_Document extract_.
    I should be very interested to know if his name appears in any Personnel records from this time and also why he may have left left the firm. Perhaps he was laid off after the War? In any event he was apparently a well-known musician and singer and became a music teacher in Newcastle. He died of cancer in 1926.
    I hope to be able to visit the Museum & Archives durig this year and would like to know what papers I may be able to access.
    Many thanks for any help and advice you can give.

  2. Alan Hayward says:

    Many thanks for getting in touch.

    Sadly, relatively few personnel records have survived in the Vickers Armstrong collection. The records relate much more to the firm’s products rather than the people who worked there. However, since your grandfather served his apprenticeship at Armstrong Whitworth it might be worth having a look at the register of applications for apprenticeships covering the years 1856-1893 (TWAM ref. DS.VA/2/35). That register is mention in my blog so you can get a flavour of it there.

    I hope you get the chance to visit the Archives later this year. You can find details of our location and opening times on our website http://www.twmuseums.org.uk/tyne-and-wear-archives/visiting-us.html.

    Best wishes,

    Alan

  3. Mr Lyall Anderson says:

    My grandfather was a marine engineer who was on board the Minas Geraes when delivered to the Brazilian navy in Rio De Janeiro in November 1910. He did speak about the mutiny but I do not have any other details. My grandfather was John James Anderson born in 1873 in Inverness. I would be very interested to find details of his employment at Armstrong Whitworth and information regarding delivery of the battleship.

  4. Alan Hayward says:

    Dear Lyall,

    Thanks for getting in touch.

    A colleague of mine, Ian Whitehead, produced an excellent blog about the revolt on Minas Geraes http://www.twmuseums.org.uk/engage/blog/a-revolta-da-chibata-%E2%80%93-%E2%80%98the-revolt-of-the-lash%E2%80%99-november-22nd-1910/. It’s worth a read if you haven’t seen it.

    Sadly we have very few personnel records for Vickers Armstrong. However, if you think that your grandfather might have served his apprenticeship at the Elswick Works then you’re very welcome to visit us to take a look through some of the documents highlighted in my blog. You can see details of our location and opening times on our website http://www.twmuseums.org.uk/tyne-and-wear-archives/visiting-us.html.

    Best wishes,

    Alan

  5. mike gardner says:

    This sounds a fascinating piece of archive material. My grandfather, William Gardner, worked at the Elswick Works as a foreman fitter. I have long sought details of his working life there and would love to know whether he was one of those men detailed in the apprentice records.

    Can you please help me?

_Provided data_.
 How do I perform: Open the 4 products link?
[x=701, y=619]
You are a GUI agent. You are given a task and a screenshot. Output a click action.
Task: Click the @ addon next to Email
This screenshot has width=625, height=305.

_Using the information_.
A: Answer these questions from the comment thread, one answer per line:
(i) In what year and place was John James Anderson born?
(ii) Which years does the register of applications for apprenticeships cover?
(iii) Who produced the blog about the revolt on Minas Geraes?
B: Turn the paragraph of the comment thread that begins "Sadly, relatively few personnel records" into a short bulleted list of its main facts.
C: Please retype the part of the comment thread between "This sounds a" and "the apprentice records.", inclusive.
The records come from a separate source.

_Answers to the tasks_.
A:
(i) 1873, in Inverness
(ii) 1856-1893
(iii) Ian Whitehead

B:
- Relatively few personnel records survive in the Vickers Armstrong collection.
- The records deal more with the firm's products than with the people who worked there.
- Because the grandfather served his apprenticeship at Armstrong Whitworth, the register of applications for apprenticeships for 1856-1893 (TWAM ref. DS.VA/2/35) may be worth examining.
- Alan Hayward's blog mentions that register and gives a flavor of it.

C:
This sounds a fascinating piece of archive material. My grandfather, William Gardner, worked at the Elswick Works as a foreman fitter. I have long sought details of his working life there and would love to know whether he was one of those men detailed in the apprentice records.